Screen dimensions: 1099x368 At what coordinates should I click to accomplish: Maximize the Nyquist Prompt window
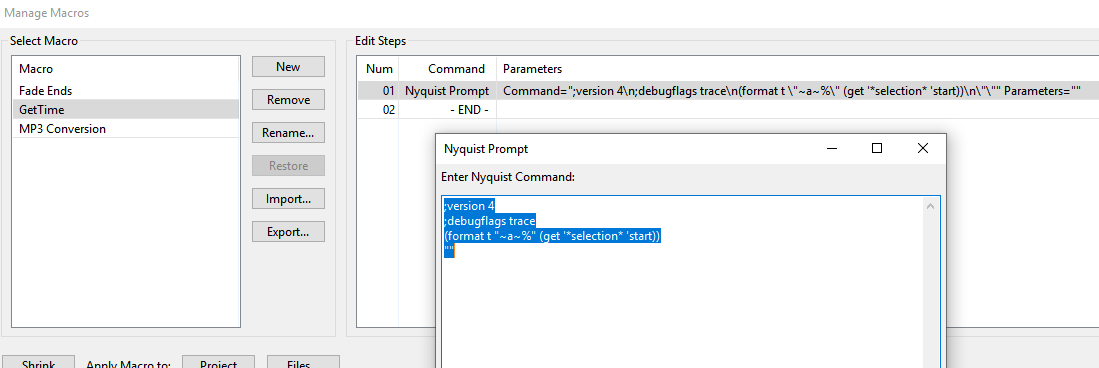point(876,149)
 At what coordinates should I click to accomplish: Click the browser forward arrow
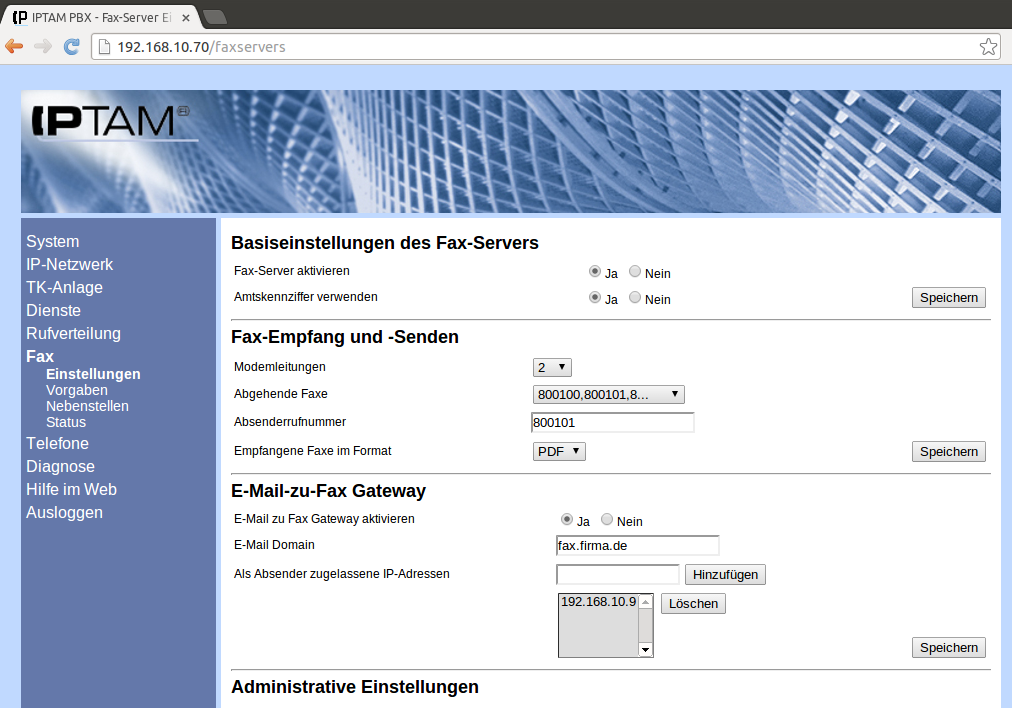click(43, 46)
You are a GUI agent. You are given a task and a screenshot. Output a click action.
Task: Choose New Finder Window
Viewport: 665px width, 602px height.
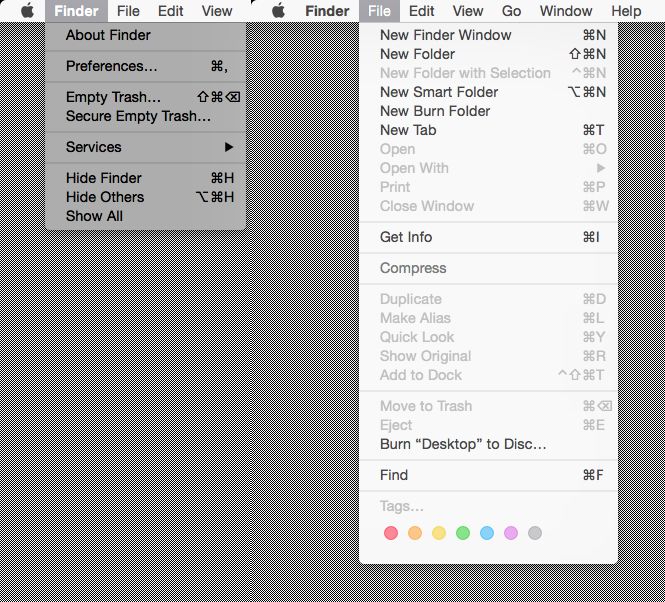pos(445,35)
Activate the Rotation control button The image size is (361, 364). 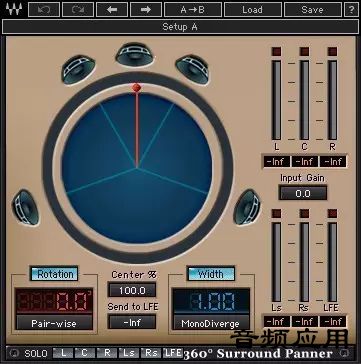click(x=54, y=274)
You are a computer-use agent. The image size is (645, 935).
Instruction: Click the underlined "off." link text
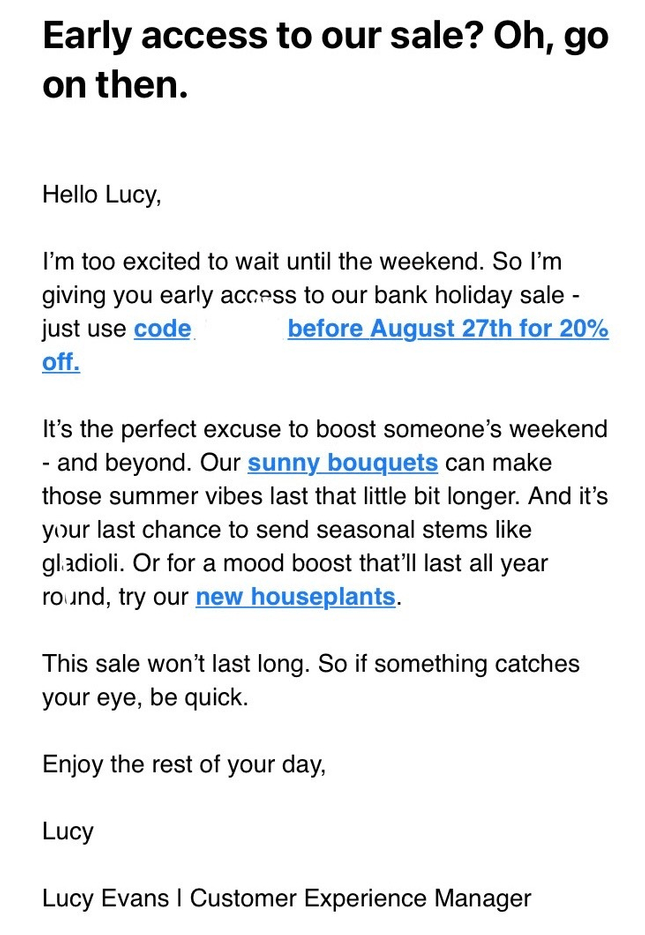point(61,362)
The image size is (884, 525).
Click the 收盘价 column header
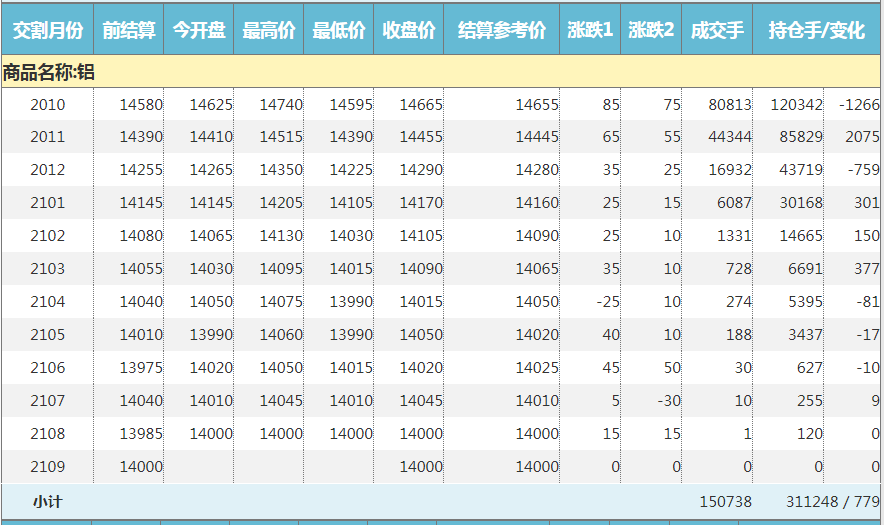point(409,30)
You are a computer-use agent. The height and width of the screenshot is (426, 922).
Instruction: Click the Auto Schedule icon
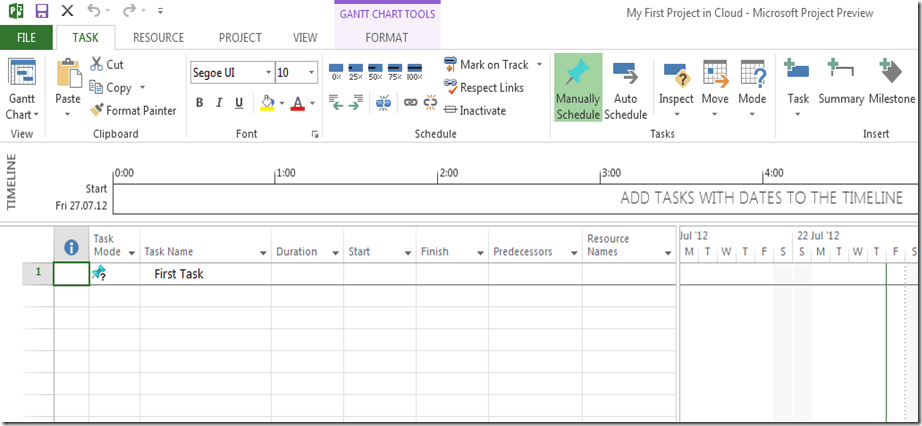point(625,75)
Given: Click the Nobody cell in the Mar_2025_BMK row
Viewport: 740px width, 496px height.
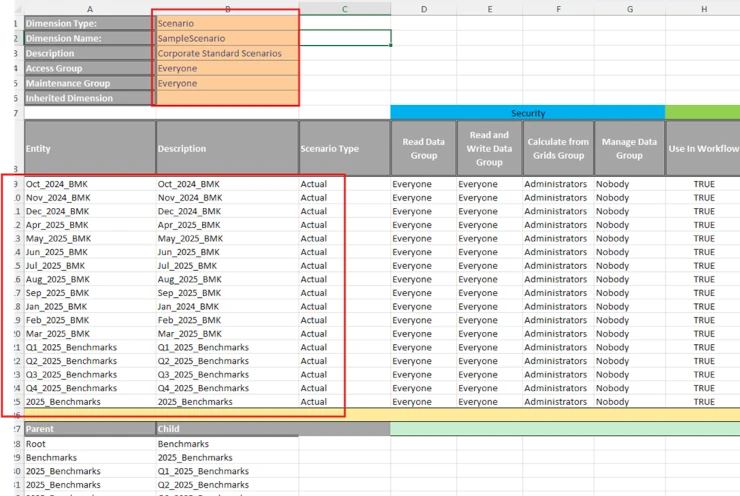Looking at the screenshot, I should [x=629, y=334].
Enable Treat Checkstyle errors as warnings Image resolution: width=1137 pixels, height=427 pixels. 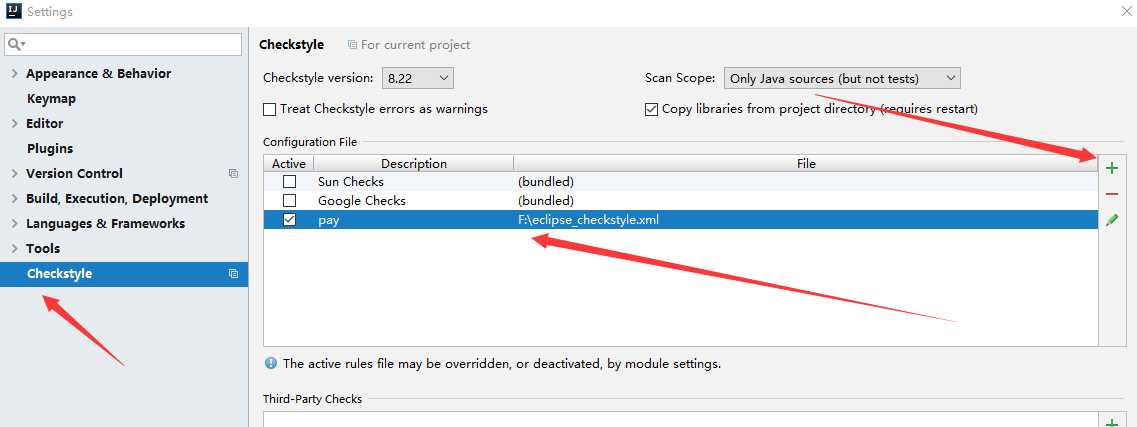pyautogui.click(x=269, y=109)
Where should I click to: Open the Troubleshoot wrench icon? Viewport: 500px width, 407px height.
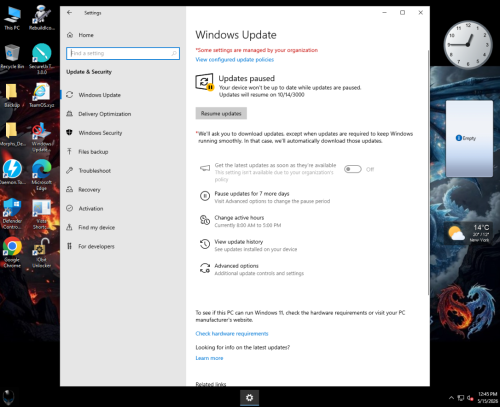tap(69, 170)
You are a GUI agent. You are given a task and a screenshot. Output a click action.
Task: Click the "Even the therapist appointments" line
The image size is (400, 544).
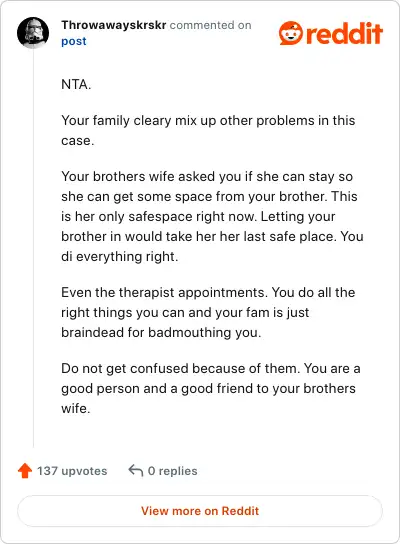(208, 292)
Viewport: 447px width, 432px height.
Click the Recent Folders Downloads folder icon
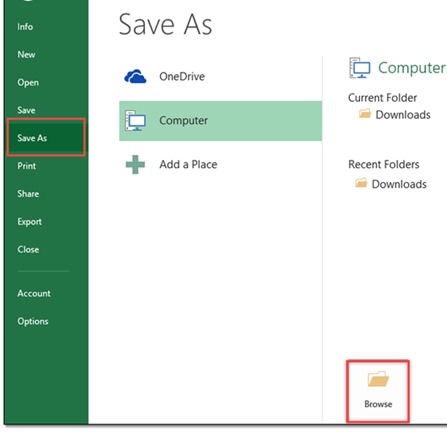click(361, 183)
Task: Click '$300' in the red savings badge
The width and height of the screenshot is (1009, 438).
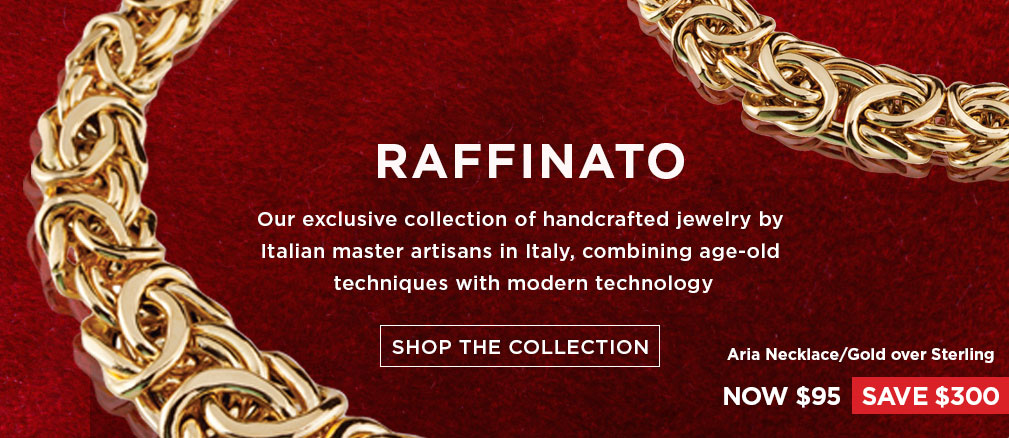Action: (x=967, y=397)
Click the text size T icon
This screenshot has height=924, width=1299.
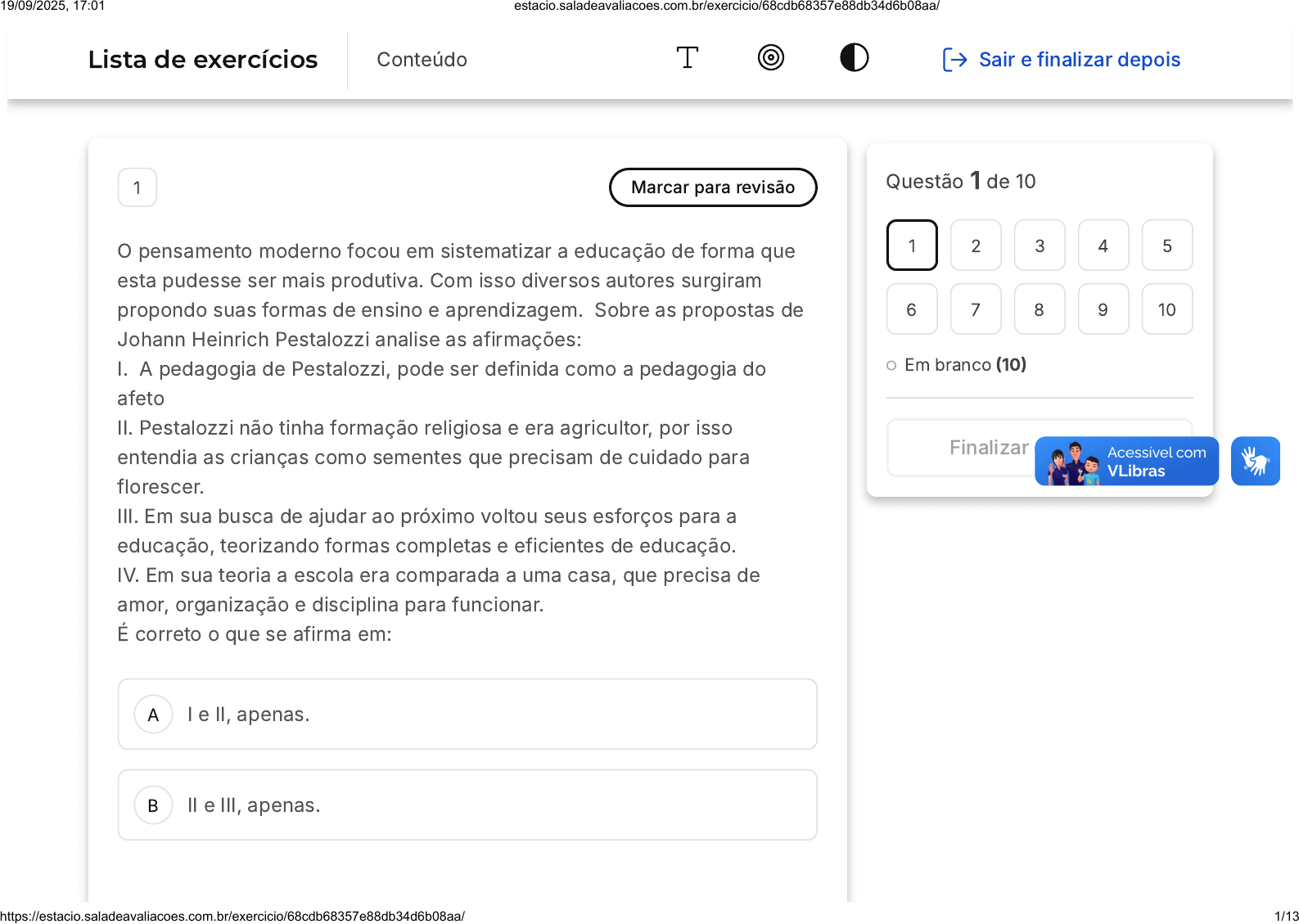click(687, 58)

-=-=-

WHAT YOU WILL DO
Copy each line from the data above that includes "computer".

RESPONSE TO THIS EXERCISE
You are a computer-use agent. The image size is (645, 935).
You are a computer-use agent. The height and width of the screenshot is (426, 922).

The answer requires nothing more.